== SOURCE EXTRACT ==
================================

A pollera is a Spanish term for a big one-piece skirt used mostly in traditional festivities and folklore throughout Spanish-speaking Latin America. Polleras are made from different materials, such as cotton or wool and tend to have colorful decorations. Most of the decorations are embroidered, flowers and regional animals are among the most common designs found in polleras.

Polleras are a form of Spanish colonial dress enforced sometime between the sixteenth and seventeenth centuries on indigenous populations in the Andes by hacienda owners or hacendados. Traditional polleras come from peasant dress from southern Spanish regions, like Andalusia. Today, polleras are associated with indigenous and folkloric forms of dress.

Spain
In Spain, it is a skirt worn by women almost a century ago. They are made of wool or cotton and are very colorful.  The large gathered skirt is generally white with two or three ruffles which have a floral design or embroidery.  The top has several ruffles as well on the shoulders and has inlaid yarn.  There is a large pompom matching the yarn in the front and back of the top. The yarn also matches several large ribbons at the waist and the slippers that go with the outfit. The clothing includes a headdress called a tembleque (or tembeleque) which is made of beads attached to a spring so that they tremble when the wearer dances.

Panama
In Panama, fully handmade polleras are worn during festivals or celebrations. They are mainly made of cotton and linen. Normally, the dominant color is white, and have colorful flower designs as embellishment.
 
A single pollera can cost from several hundred to several thousand dollars and take up to a year or two to create, depending on its complexity. Gold and pearl jewelry such as mosquetas (made up of concentric, alternating circles), combs, collars and tembleques (hair jewelry in the shape of three-dimensional flowers or insects such as butterflies) that may be worn with a pollera, are generally passed down as heirlooms through generations.

Panamanian polleras are made up of an upper and lower section, the latter of which is the skirt of the pollera.

================================

== RECORDS SUPPLIED ==
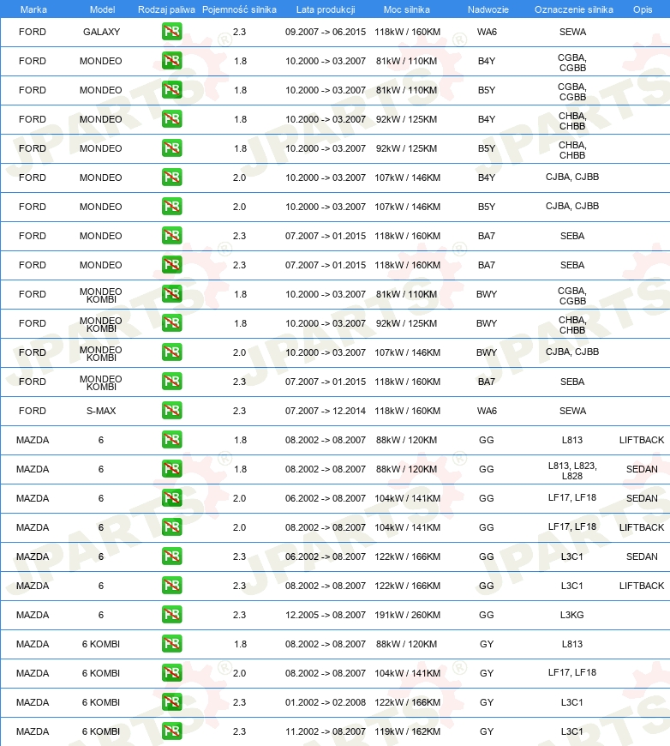
Task: Click the fuel icon in the Ford Galaxy row
Action: coord(171,32)
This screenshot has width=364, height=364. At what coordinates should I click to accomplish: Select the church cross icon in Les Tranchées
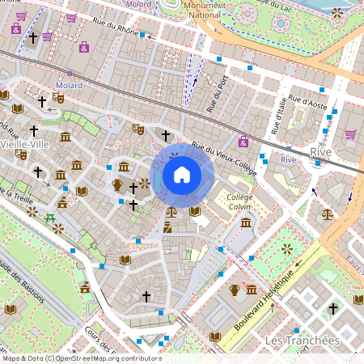[333, 309]
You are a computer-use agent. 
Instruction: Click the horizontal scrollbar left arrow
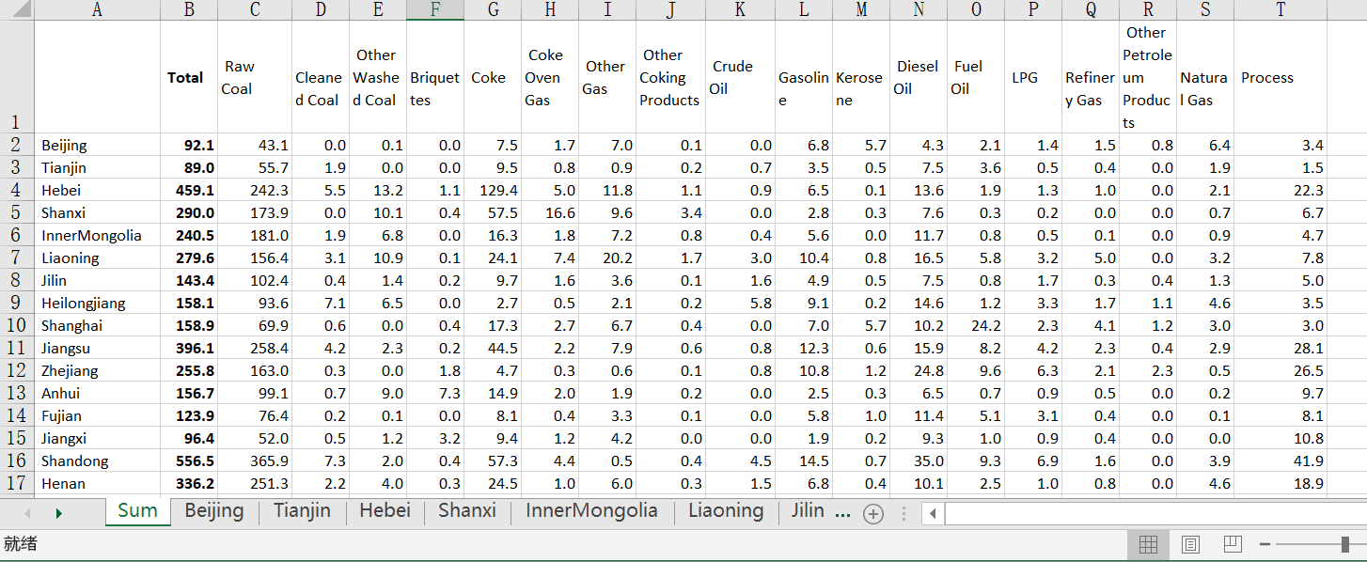click(933, 514)
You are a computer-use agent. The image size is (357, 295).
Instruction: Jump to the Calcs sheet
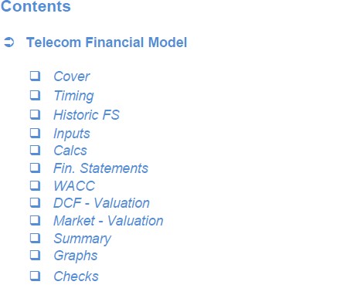pos(70,151)
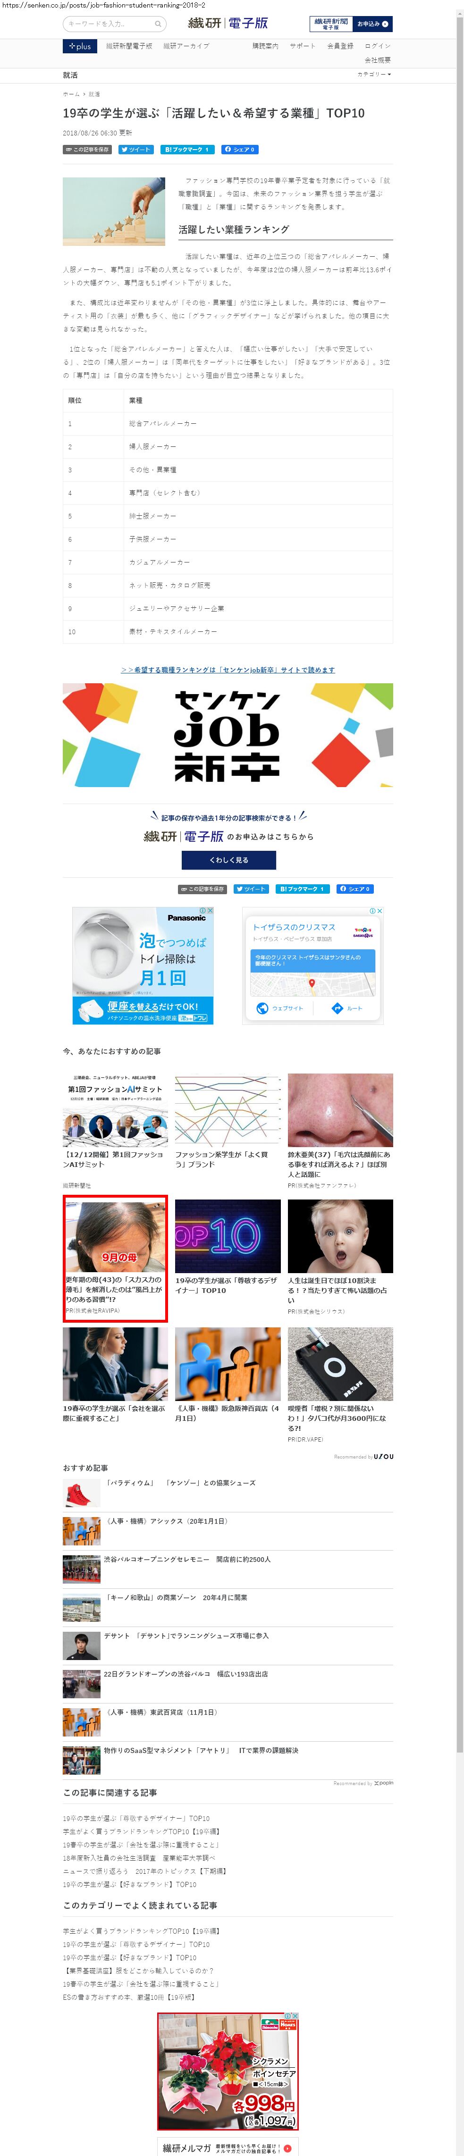Close the red arrow on 繊研メルマガ banner
464x2156 pixels.
click(288, 2148)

================================

== PROBLEM TO SOLVE ==
From the passage on polleras above the listing, print the part that begins at the words "A pollera is" and stops after the words "forms of dress.", copying it without any change.

== WRITTEN ANSWER ==
A pollera is a Spanish term for a big one-piece skirt used mostly in traditional festivities and folklore throughout Spanish-speaking Latin America. Polleras are made from different materials, such as cotton or wool and tend to have colorful decorations. Most of the decorations are embroidered, flowers and regional animals are among the most common designs found in polleras.

Polleras are a form of Spanish colonial dress enforced sometime between the sixteenth and seventeenth centuries on indigenous populations in the Andes by hacienda owners or hacendados. Traditional polleras come from peasant dress from southern Spanish regions, like Andalusia. Today, polleras are associated with indigenous and folkloric forms of dress.